WHAT TO PRODUCE: Swap "export" for "download" and write out again the lines from the one with "Task: Click the export data share icon" up to and including the last line, changing nothing else.

Lines from a pointing dataset
• • •

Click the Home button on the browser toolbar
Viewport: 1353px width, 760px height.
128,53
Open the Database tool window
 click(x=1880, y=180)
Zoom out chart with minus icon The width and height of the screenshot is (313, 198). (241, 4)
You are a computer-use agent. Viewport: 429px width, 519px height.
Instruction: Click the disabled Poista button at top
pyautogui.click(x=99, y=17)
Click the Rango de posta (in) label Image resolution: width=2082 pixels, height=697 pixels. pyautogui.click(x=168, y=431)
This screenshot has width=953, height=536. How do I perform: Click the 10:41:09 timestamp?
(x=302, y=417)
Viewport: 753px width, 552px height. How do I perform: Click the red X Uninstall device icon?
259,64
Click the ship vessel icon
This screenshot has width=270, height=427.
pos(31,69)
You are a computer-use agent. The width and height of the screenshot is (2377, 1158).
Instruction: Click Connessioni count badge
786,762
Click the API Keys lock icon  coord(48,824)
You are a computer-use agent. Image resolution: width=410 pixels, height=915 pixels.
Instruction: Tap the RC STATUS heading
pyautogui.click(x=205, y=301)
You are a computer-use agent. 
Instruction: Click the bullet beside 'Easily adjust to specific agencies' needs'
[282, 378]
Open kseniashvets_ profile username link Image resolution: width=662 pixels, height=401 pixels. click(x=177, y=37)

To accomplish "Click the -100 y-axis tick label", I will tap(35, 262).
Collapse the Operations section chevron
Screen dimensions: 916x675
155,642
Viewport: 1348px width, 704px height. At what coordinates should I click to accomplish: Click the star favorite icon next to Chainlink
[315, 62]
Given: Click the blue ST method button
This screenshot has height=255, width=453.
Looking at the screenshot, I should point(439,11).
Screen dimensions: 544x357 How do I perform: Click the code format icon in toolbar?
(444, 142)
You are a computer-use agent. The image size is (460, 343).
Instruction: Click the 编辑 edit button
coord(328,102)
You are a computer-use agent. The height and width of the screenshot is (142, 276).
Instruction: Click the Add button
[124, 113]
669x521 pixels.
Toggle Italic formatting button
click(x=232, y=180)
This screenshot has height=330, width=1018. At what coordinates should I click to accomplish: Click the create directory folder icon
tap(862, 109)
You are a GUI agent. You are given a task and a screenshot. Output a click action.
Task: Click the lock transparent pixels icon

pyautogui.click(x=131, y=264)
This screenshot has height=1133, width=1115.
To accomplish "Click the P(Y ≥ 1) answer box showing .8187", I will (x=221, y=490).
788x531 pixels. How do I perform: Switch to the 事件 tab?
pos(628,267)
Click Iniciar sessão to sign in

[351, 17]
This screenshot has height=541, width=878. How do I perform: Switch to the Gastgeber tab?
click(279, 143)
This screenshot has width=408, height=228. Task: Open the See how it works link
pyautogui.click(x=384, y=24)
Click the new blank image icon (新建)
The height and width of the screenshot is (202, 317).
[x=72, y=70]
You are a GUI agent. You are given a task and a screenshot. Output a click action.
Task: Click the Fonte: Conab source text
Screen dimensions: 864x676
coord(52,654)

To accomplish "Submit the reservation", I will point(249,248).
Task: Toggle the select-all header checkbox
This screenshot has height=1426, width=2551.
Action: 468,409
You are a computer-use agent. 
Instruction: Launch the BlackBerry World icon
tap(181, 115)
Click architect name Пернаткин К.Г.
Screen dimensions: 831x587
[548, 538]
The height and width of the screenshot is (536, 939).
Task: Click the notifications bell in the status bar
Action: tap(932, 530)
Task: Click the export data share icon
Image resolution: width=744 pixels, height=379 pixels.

• • •

EXERCISE ANSWER:
Task: Click the download data share icon
Image resolution: width=744 pixels, height=379 pixels.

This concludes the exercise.